--- Provided data ---
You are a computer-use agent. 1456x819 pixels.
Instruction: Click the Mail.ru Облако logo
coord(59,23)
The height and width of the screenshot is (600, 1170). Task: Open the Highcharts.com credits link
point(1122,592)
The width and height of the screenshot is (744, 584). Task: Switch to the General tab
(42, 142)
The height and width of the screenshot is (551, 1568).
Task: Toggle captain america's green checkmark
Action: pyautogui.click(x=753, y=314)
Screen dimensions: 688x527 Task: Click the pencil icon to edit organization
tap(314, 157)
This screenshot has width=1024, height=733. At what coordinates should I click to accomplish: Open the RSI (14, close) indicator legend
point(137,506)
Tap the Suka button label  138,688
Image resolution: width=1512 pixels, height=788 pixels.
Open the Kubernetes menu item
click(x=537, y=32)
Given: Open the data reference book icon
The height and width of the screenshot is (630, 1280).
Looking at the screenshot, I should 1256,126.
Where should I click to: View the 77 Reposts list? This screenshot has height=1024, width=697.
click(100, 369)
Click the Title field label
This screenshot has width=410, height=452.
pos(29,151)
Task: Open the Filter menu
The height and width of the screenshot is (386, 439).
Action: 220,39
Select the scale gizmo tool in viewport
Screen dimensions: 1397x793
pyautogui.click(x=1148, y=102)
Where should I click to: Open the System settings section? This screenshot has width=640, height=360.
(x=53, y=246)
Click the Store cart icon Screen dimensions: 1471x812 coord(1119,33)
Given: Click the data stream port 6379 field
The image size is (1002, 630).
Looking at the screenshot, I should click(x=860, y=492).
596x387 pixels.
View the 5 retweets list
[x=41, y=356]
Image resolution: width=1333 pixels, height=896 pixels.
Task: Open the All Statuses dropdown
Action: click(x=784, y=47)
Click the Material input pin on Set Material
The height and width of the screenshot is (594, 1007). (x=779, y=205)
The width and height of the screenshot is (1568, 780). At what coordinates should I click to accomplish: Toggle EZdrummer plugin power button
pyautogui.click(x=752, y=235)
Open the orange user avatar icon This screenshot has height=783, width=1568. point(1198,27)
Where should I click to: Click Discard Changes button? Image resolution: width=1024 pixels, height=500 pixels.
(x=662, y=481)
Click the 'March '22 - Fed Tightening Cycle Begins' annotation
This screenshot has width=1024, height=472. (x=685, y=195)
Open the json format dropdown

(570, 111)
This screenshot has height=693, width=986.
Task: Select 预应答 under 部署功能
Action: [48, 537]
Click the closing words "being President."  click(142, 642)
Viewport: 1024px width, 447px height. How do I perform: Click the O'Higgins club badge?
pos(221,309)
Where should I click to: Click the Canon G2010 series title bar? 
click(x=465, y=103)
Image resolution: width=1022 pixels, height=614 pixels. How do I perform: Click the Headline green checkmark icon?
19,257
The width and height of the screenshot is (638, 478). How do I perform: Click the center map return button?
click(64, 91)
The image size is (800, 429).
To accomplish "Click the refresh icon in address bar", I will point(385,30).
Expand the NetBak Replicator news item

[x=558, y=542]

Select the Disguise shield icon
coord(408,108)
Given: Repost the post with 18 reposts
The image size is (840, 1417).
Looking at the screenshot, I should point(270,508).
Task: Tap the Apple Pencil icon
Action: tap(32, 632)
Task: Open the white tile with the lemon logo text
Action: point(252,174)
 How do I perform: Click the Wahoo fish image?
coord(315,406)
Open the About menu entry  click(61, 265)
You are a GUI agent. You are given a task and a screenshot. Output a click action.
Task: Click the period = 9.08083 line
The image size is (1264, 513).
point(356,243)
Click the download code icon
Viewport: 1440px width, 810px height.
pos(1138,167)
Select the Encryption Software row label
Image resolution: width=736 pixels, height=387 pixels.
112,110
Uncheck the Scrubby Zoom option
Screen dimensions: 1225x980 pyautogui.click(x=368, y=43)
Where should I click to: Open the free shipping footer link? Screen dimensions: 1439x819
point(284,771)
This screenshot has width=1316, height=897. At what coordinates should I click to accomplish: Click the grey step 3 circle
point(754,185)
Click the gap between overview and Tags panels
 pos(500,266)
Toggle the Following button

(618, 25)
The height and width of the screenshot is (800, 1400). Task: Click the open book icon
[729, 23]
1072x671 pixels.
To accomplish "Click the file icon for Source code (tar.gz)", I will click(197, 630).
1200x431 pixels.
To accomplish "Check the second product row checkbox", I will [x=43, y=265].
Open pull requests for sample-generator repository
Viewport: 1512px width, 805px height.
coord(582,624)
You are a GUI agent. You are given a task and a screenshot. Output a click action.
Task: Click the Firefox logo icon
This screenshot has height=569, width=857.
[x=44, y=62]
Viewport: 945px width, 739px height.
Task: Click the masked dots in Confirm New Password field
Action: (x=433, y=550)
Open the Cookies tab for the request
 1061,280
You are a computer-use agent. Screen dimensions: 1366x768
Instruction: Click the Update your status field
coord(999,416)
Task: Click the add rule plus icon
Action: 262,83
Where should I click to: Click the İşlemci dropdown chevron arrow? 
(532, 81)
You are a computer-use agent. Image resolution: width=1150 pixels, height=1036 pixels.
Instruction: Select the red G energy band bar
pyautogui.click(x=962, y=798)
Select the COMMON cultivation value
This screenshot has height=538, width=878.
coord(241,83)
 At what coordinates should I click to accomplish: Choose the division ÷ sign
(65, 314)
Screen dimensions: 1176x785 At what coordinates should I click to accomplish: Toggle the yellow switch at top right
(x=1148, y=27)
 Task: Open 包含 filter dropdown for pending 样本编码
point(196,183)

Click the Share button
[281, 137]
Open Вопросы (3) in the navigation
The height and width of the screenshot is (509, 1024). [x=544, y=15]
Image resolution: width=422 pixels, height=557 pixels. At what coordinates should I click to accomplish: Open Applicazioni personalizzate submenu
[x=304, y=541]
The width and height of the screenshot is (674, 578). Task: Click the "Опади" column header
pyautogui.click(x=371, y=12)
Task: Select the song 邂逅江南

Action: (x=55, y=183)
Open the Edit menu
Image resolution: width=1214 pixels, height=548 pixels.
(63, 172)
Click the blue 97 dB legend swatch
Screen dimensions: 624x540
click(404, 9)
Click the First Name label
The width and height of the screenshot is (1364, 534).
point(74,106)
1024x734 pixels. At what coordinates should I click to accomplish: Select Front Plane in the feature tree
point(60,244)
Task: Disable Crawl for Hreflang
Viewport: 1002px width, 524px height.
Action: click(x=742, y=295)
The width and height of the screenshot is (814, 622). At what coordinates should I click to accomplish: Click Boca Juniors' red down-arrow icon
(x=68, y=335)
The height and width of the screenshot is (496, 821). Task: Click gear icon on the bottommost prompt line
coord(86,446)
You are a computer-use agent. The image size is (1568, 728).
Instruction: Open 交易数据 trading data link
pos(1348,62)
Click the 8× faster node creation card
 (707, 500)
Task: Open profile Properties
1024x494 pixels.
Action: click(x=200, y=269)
---
| What this task involves |
Please take the whole listing and write it out exactly.

| Answer space |
You are a computer-use agent. 1456x819 pixels.
Instruction: Click the Mail.ru Облако logo
coord(59,23)
The height and width of the screenshot is (600, 1170). Task: Open the Highcharts.com credits link
point(1122,592)
The width and height of the screenshot is (744, 584). Task: Switch to the General tab
(42, 142)
The height and width of the screenshot is (551, 1568).
Task: Toggle captain america's green checkmark
Action: pyautogui.click(x=753, y=314)
Screen dimensions: 688x527 Task: Click the pencil icon to edit organization
tap(314, 157)
This screenshot has width=1024, height=733. At what coordinates should I click to accomplish: Open the RSI (14, close) indicator legend
point(137,506)
Tap the Suka button label  138,688
Image resolution: width=1512 pixels, height=788 pixels.
Open the Kubernetes menu item
click(x=537, y=32)
Given: Open the data reference book icon
The height and width of the screenshot is (630, 1280).
Looking at the screenshot, I should 1256,126.
Where should I click to: View the 77 Reposts list? This screenshot has height=1024, width=697.
click(100, 369)
Click the Title field label
This screenshot has width=410, height=452.
pos(29,151)
Task: Open the Filter menu
The height and width of the screenshot is (386, 439).
Action: 220,39
Select the scale gizmo tool in viewport
Screen dimensions: 1397x793
pyautogui.click(x=1148, y=102)
Where should I click to: Open the System settings section? This screenshot has width=640, height=360.
(x=53, y=246)
Click the Store cart icon Screen dimensions: 1471x812 coord(1119,33)
Given: Click the data stream port 6379 field
The image size is (1002, 630).
Looking at the screenshot, I should click(x=860, y=492).
596x387 pixels.
View the 5 retweets list
[x=41, y=356]
Image resolution: width=1333 pixels, height=896 pixels.
Task: Open the All Statuses dropdown
Action: click(x=784, y=47)
Click the Material input pin on Set Material
The height and width of the screenshot is (594, 1007). (x=779, y=205)
The width and height of the screenshot is (1568, 780). At what coordinates should I click to accomplish: Toggle EZdrummer plugin power button
pyautogui.click(x=752, y=235)
Open the orange user avatar icon This screenshot has height=783, width=1568. point(1198,27)
Where should I click to: Click Discard Changes button? Image resolution: width=1024 pixels, height=500 pixels.
(x=662, y=481)
Click the 'March '22 - Fed Tightening Cycle Begins' annotation
This screenshot has width=1024, height=472. (x=685, y=195)
Open the json format dropdown

(570, 111)
This screenshot has height=693, width=986.
Task: Select 预应答 under 部署功能
Action: [48, 537]
Click the closing words "being President."  click(142, 642)
Viewport: 1024px width, 447px height. How do I perform: Click the O'Higgins club badge?
pos(221,309)
Where should I click to: Click the Canon G2010 series title bar? 
click(x=465, y=103)
Image resolution: width=1022 pixels, height=614 pixels. How do I perform: Click the Headline green checkmark icon?
19,257
The width and height of the screenshot is (638, 478). How do I perform: Click the center map return button?
click(64, 91)
The image size is (800, 429).
To accomplish "Click the refresh icon in address bar", I will point(385,30).
Expand the NetBak Replicator news item

[x=558, y=542]

Select the Disguise shield icon
coord(408,108)
Given: Repost the post with 18 reposts
The image size is (840, 1417).
Looking at the screenshot, I should point(270,508).
Task: Tap the Apple Pencil icon
Action: tap(32, 632)
Task: Open the white tile with the lemon logo text
Action: point(252,174)
 How do I perform: Click the Wahoo fish image?
coord(315,406)
Open the About menu entry  click(61, 265)
You are a GUI agent. You are given a task and a screenshot. Output a click action.
Task: Click the period = 9.08083 line
The image size is (1264, 513).
point(356,243)
Click the download code icon
Viewport: 1440px width, 810px height.
pos(1138,167)
Select the Encryption Software row label
Image resolution: width=736 pixels, height=387 pixels.
112,110
Uncheck the Scrubby Zoom option
Screen dimensions: 1225x980 pyautogui.click(x=368, y=43)
Where should I click to: Open the free shipping footer link? Screen dimensions: 1439x819
point(284,771)
This screenshot has width=1316, height=897. At what coordinates should I click to accomplish: Click the grey step 3 circle
point(754,185)
Click the gap between overview and Tags panels
 pos(500,266)
Toggle the Following button

(618, 25)
The height and width of the screenshot is (800, 1400). Task: Click the open book icon
[729, 23]
1072x671 pixels.
To accomplish "Click the file icon for Source code (tar.gz)", I will click(197, 630).
1200x431 pixels.
To accomplish "Check the second product row checkbox", I will [x=43, y=265].
Open pull requests for sample-generator repository
Viewport: 1512px width, 805px height.
coord(582,624)
You are a GUI agent. You are given a task and a screenshot. Output a click action.
Task: Click the Firefox logo icon
This screenshot has height=569, width=857.
[x=44, y=62]
Viewport: 945px width, 739px height.
Task: Click the masked dots in Confirm New Password field
Action: (x=433, y=550)
Open the Cookies tab for the request
 1061,280
You are a computer-use agent. Screen dimensions: 1366x768
Instruction: Click the Update your status field
coord(999,416)
Task: Click the add rule plus icon
Action: 262,83
Where should I click to: Click the İşlemci dropdown chevron arrow? 
(532, 81)
You are a computer-use agent. Image resolution: width=1150 pixels, height=1036 pixels.
Instruction: Select the red G energy band bar
pyautogui.click(x=962, y=798)
Select the COMMON cultivation value
This screenshot has height=538, width=878.
coord(241,83)
 At what coordinates should I click to accomplish: Choose the division ÷ sign
(65, 314)
Screen dimensions: 1176x785 At what coordinates should I click to accomplish: Toggle the yellow switch at top right
(x=1148, y=27)
 Task: Open 包含 filter dropdown for pending 样本编码
point(196,183)

Click the Share button
[281, 137]
Open Вопросы (3) in the navigation
The height and width of the screenshot is (509, 1024). [x=544, y=15]
Image resolution: width=422 pixels, height=557 pixels. At what coordinates should I click to accomplish: Open Applicazioni personalizzate submenu
[x=304, y=541]
The width and height of the screenshot is (674, 578). Task: Click the "Опади" column header
pyautogui.click(x=371, y=12)
Task: Select the song 邂逅江南

Action: (x=55, y=183)
Open the Edit menu
Image resolution: width=1214 pixels, height=548 pixels.
(63, 172)
Click the blue 97 dB legend swatch
Screen dimensions: 624x540
click(404, 9)
Click the First Name label
The width and height of the screenshot is (1364, 534).
point(74,106)
1024x734 pixels. At what coordinates should I click to accomplish: Select Front Plane in the feature tree
point(60,244)
Task: Disable Crawl for Hreflang
Viewport: 1002px width, 524px height.
Action: click(x=742, y=295)
The width and height of the screenshot is (814, 622). At what coordinates should I click to accomplish: Click Boca Juniors' red down-arrow icon
(x=68, y=335)
The height and width of the screenshot is (496, 821). Task: Click gear icon on the bottommost prompt line
coord(86,446)
You are a computer-use agent. The image size is (1568, 728).
Instruction: Open 交易数据 trading data link
pos(1348,62)
Click the 8× faster node creation card
 (707, 500)
Task: Open profile Properties
1024x494 pixels.
Action: click(x=200, y=269)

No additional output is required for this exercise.